Rösti

Manchmal liegt das Gute in der Einfachheit. Rösti, die ursprünglich dem schweizerdeutschen Raum entstammen, sind ein wunderbares Beispiel dafür. Hier braucht es keine Tiefkühlware, denn in heißem Fett ausgebackene Kartoffel-Rösti sind fix selber gemacht und sind zudem wahre Alleskönner, denn sie passen zu vielem.

Zutaten für 2 Portionen:

4 mittelgroße, festkochende Kartoffeln
Ghee
1 Tl Salz
Muskat
Pfeffer aus der Mühle

Zubereitung:
2 Kartoffeln als Pellkartoffeln kochen. Rohe und gekochte Pellkartoffeln schälen und beides mit der Kartoffelreibe grob reiben, mit Salz, Muskat und Pfeffer würzen und gut vermischen.

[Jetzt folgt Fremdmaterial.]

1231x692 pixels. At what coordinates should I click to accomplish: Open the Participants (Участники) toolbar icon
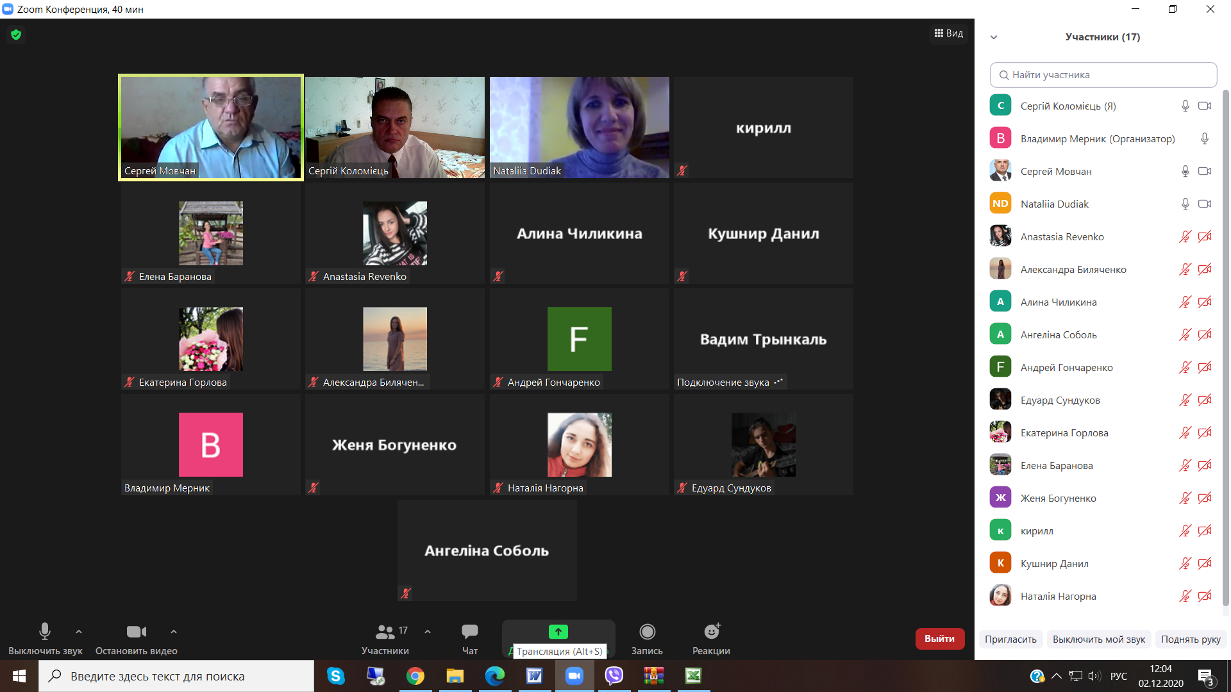click(385, 632)
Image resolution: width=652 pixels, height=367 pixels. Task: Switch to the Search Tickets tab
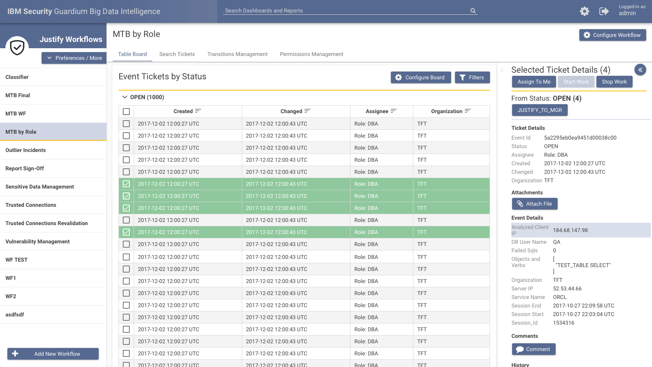pyautogui.click(x=177, y=54)
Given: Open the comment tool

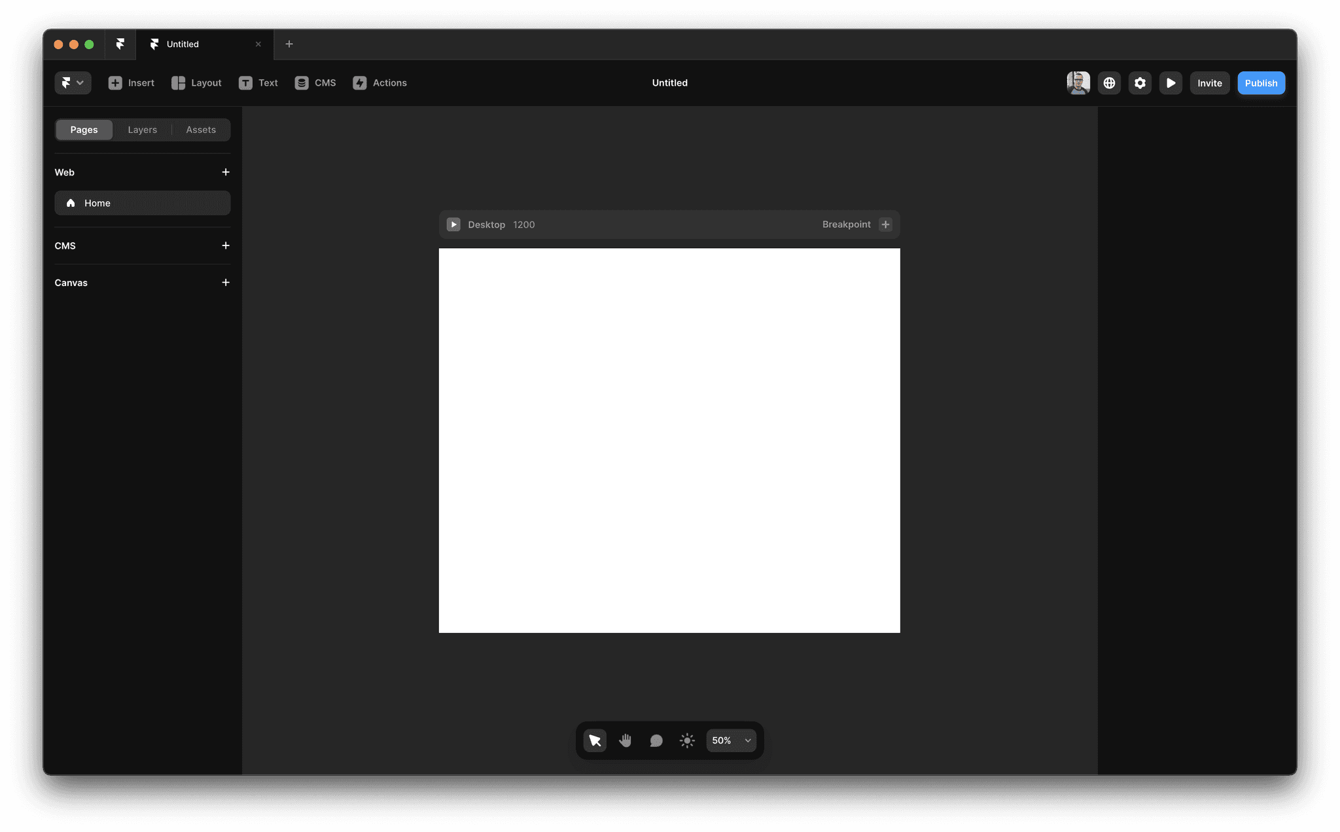Looking at the screenshot, I should 656,740.
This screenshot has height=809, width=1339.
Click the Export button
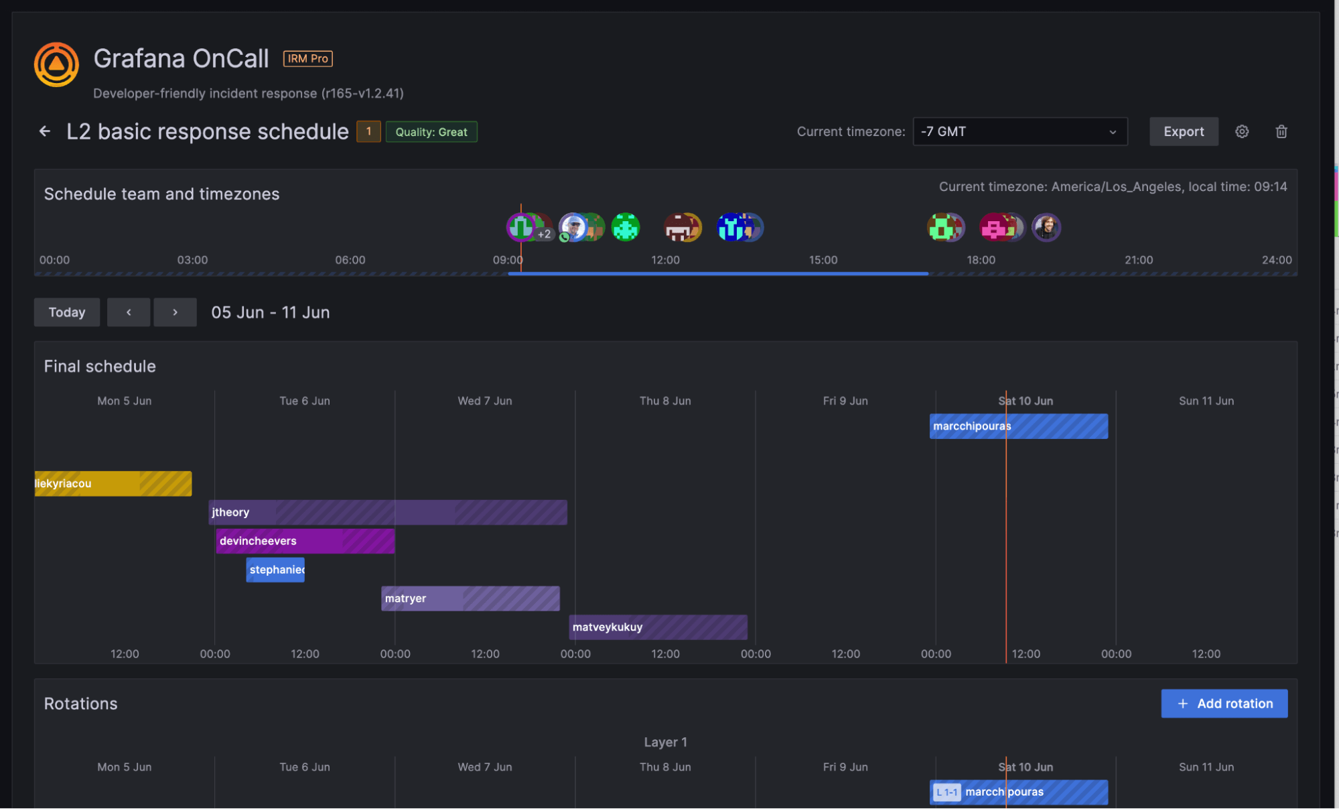pyautogui.click(x=1184, y=131)
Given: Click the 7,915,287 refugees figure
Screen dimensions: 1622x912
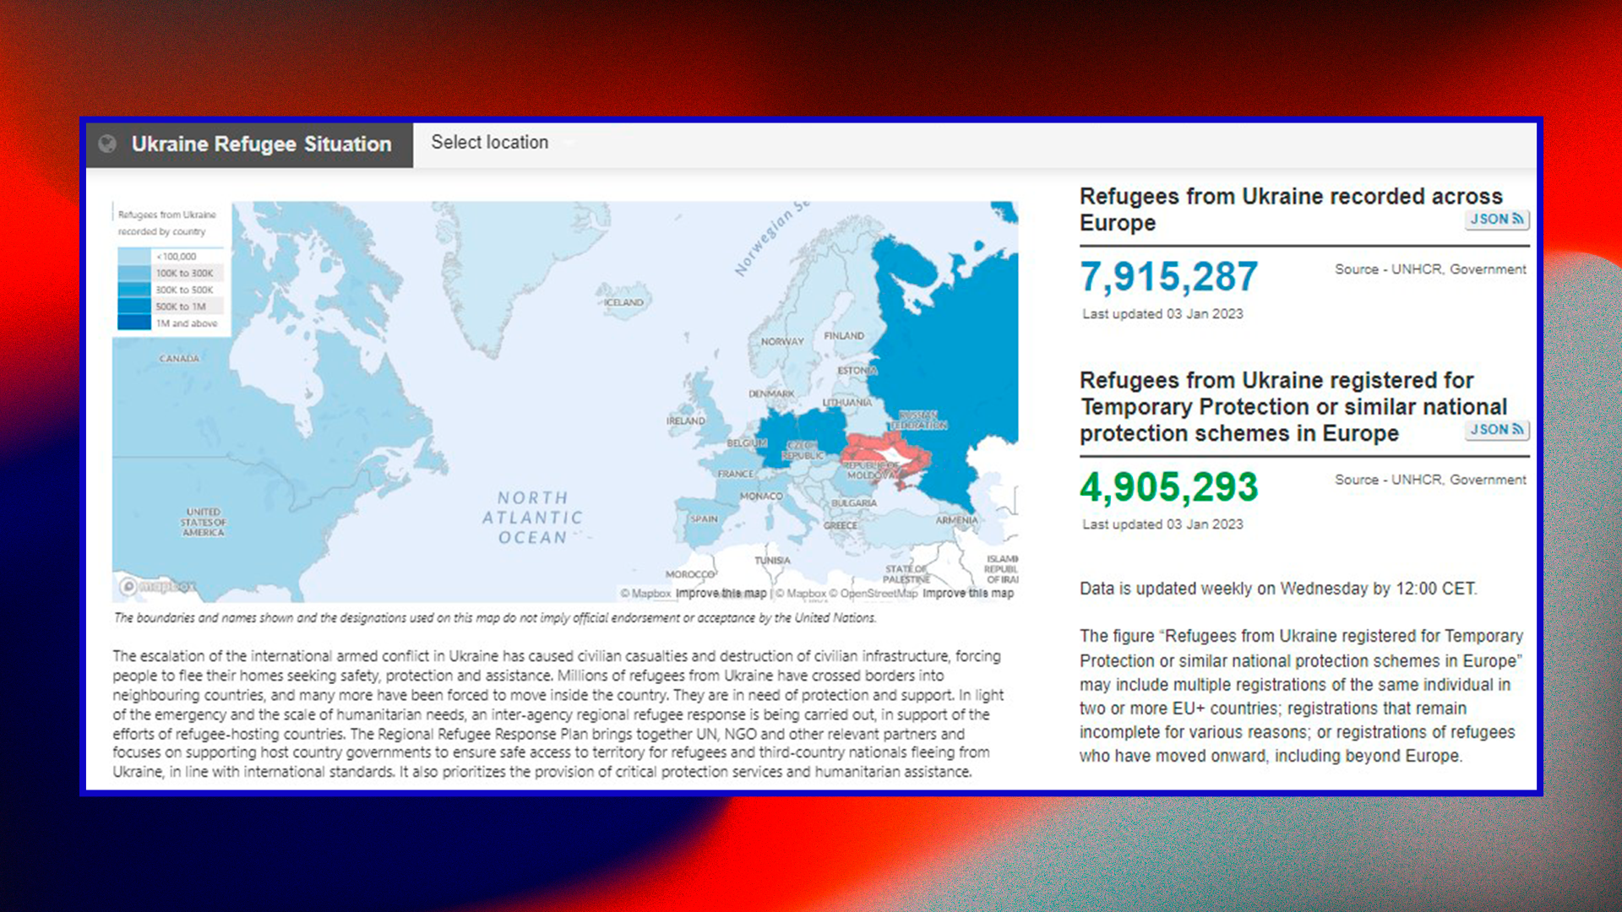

Geriebene Kartoffeln für Rösti
Geriebene Kartoffeln für Rösti

Ghee in Pfanne heiß werden lassen. Rösti-Fladen formen, dabei die Kartoffelmasse gut zusammenpressen und auf beiden Seiten knusprig braten. Rösti erst wenden, wenn sie goldbraun und fest sind, sonst fallen sie beim Wenden auseinander.

Röstiteig in der Pfanne
Röstiteig in der Pfanne
Rösti
Rösti

Zubereitungszeit: 45 Minuten, davon 20 Minuten Kochzeit für die Kartoffeln, 10 Minuten Garzeit der Rösti

Schwierigkeitsgrad: leicht

Dazu passt hervorragend: Räuchersaibling auf Feldsalat

Tipp to go:

  1. Die Pellkartoffeln können auch kalt sein, z. B. aus Resten vom Vortag.
  2. Wir bevorzugen Ghee aus 100 % Bio-Butter. Ghee gilt als „Gold“ der ayurvedischen Küche und unterstützt den Eigengeschmack des Lebensmittels positiv. Wir verwenden Ghee ohne Zusatzstoffe, das frei von Milcheiweiß und Laktose sowie Gentechnik ist. Ghee könnt Ihr ganz einfach online bestellen, zum Beispiel hier oder hier.
  3. Rösti benötigen keinerlei Ei oder gar Mehl, sie werden lediglich durch die in den Kartoffeln enthaltene Stärke gebunden.